Assim, ao longo dos últimos 30 anos, passou a ser cada vez mais frequente a utilização de diferentes instrumentos e tipos de avaliações, como diagnósticos sobre públicos-alvo de programas, painéis de indicadores de monitoramento, avaliações de implementação e análises de resultados e impactos de iniciativas do governo federal, de alguns estados e de municípios de maior porte. Esse avanço institucional da avaliação foi acompanhado de um importante alargamento das perspectivas analíticas e metodológicas do campo, de modo a atender de forma mais apropriada a diversidade e complexidade das intervenções públicas .

A discussão sobre critérios e valores avaliativos, contudo, está pouco presente nas comunidades epistêmica e de práticas do campo. É revelador, nesse sentido, que o conjunto de critérios proposto pela OCDE (Organização para a Cooperação e Desenvolvimento Econômico) para avaliação de projetos de desenvolvimento seja pouco referido e usado de forma completa no Brasil, embora seja empregado, por exemplo, entre as agências multilaterais das Nações Unidas há três décadas. Essa proposta foi formulada por um comitê de especialistas em 1991, reunidos sob os auspícios da OCDE, para se constituir em um marco referencial conciso, universal e adaptável nos estudos avaliativos então em forte ascensão pelo mundo. Segundo a proposta, a avaliação de projetos sociais, programas e políticas públicas deveria considerar pelo menos cinco dimensões analíticas ou valorativas: eficácia, efetividade, eficiência, relevância e sustentabilidade .
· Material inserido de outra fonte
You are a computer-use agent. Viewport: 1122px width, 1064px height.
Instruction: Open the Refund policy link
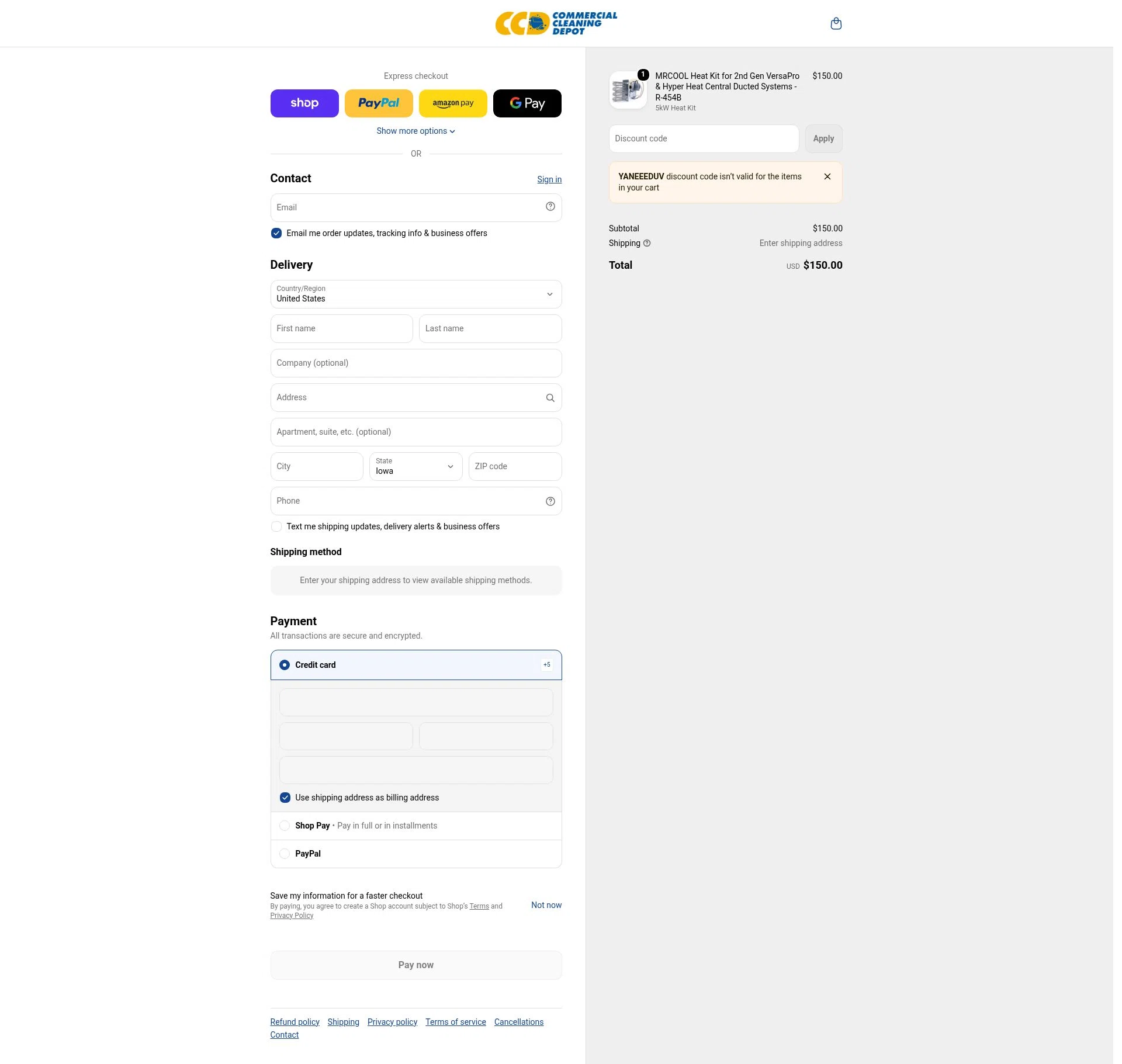tap(295, 1022)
Três dessas dimensões — eficácia, efetividade e eficiência — são bem conhecidas no Brasil, ainda que não tão regularmente aplicadas de forma conjunta em pesquisas avaliativas no país. De forma simplificada, a eficácia de um programa ou projeto é um atributo relacionado ao grau de cumprimento de seus objetivos ou de atendimento da demanda motivadora do programa. A efetividade diz respeito aos efeitos de médio e longo prazo sobre os beneficiários e a sociedade, direta ou indiretamente atribuíveis ao programa ou projeto. A eficiência, por outro lado, está associada à forma como os recursos são utilizados na produção dos resultados do programa.

No contexto de restrição fiscal dos próximos anos, avaliações orientadas por um conjunto mais plural de critérios — como relevância e sustentabilidade — podem oferecer argumentação robusta para a continuidade de programas ou de seus componentes

Meta-análises de avaliações realizadas nos últimos 15 anos no Brasil permitem identificar esses três critérios em vários programas públicos. O Bolsa Família é um desses programas, reconhecido por sua eficácia em atender às famílias mais pobres e pela efetividade relevada em termos dos efeitos em educação e saúde das crianças e em outras dimensões sociais . Também é um programa eficiente, considerando sua escala, o baixo erro de inclusão de famílias menos pobres e o custo administrativo para sua gestão e controle. Outro exemplo vem do programa Mais Médicos, que, no curto tempo em que operou, revelou-se eficaz no atendimento primário de saúde à população de pequenos municípios no Norte e Nordeste, assim como de periferias das grandes metrópoles, até então desassistidas desse serviço essencial . Tivesse durado mais tempo, sua efetividade em termos de melhoria dos indicadores de saúde seria mais evidente. Mais um caso de programa escrutinizado por avaliações com foco nos três critérios mais usuais no país foi o Água Para Todos. Ele é conhecido pela instalação de cisternas no semiárido, tendo se revelado eficaz na cobertura da população demandante e efetivo nos seus efeitos sobre condições de vida e saúde das famílias beneficiárias. Carece, no entanto, de maior eficiência em suas operações, com uma estrutura de governança mais articulada entre governos federal, estaduais e municipais .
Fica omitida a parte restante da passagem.